All entries shown below must be given again word for word.

*** Opening Extracted data ***

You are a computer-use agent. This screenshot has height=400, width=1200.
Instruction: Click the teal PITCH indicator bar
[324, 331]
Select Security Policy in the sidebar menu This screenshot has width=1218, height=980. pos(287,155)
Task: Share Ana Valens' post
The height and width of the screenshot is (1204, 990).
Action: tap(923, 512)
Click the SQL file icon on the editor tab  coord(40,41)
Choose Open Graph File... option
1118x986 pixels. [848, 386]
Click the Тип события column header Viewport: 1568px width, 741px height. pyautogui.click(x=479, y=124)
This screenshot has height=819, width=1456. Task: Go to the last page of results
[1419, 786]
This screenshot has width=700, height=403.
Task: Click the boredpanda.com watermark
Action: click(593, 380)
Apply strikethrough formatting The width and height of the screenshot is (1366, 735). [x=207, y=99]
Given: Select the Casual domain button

*** Closing Extracted data ***

▸ **Solution to the exercise**
You are a computer-use agent. This screenshot has height=400, width=1200.
Instruction: Click the teal PITCH indicator bar
[324, 331]
Select Security Policy in the sidebar menu This screenshot has width=1218, height=980. pos(287,155)
Task: Share Ana Valens' post
The height and width of the screenshot is (1204, 990).
Action: tap(923, 512)
Click the SQL file icon on the editor tab  coord(40,41)
Choose Open Graph File... option
1118x986 pixels. [848, 386]
Click the Тип события column header Viewport: 1568px width, 741px height. pyautogui.click(x=479, y=124)
This screenshot has height=819, width=1456. Task: Go to the last page of results
[1419, 786]
This screenshot has width=700, height=403.
Task: Click the boredpanda.com watermark
Action: click(593, 380)
Apply strikethrough formatting The width and height of the screenshot is (1366, 735). [x=207, y=99]
Given: Select the Casual domain button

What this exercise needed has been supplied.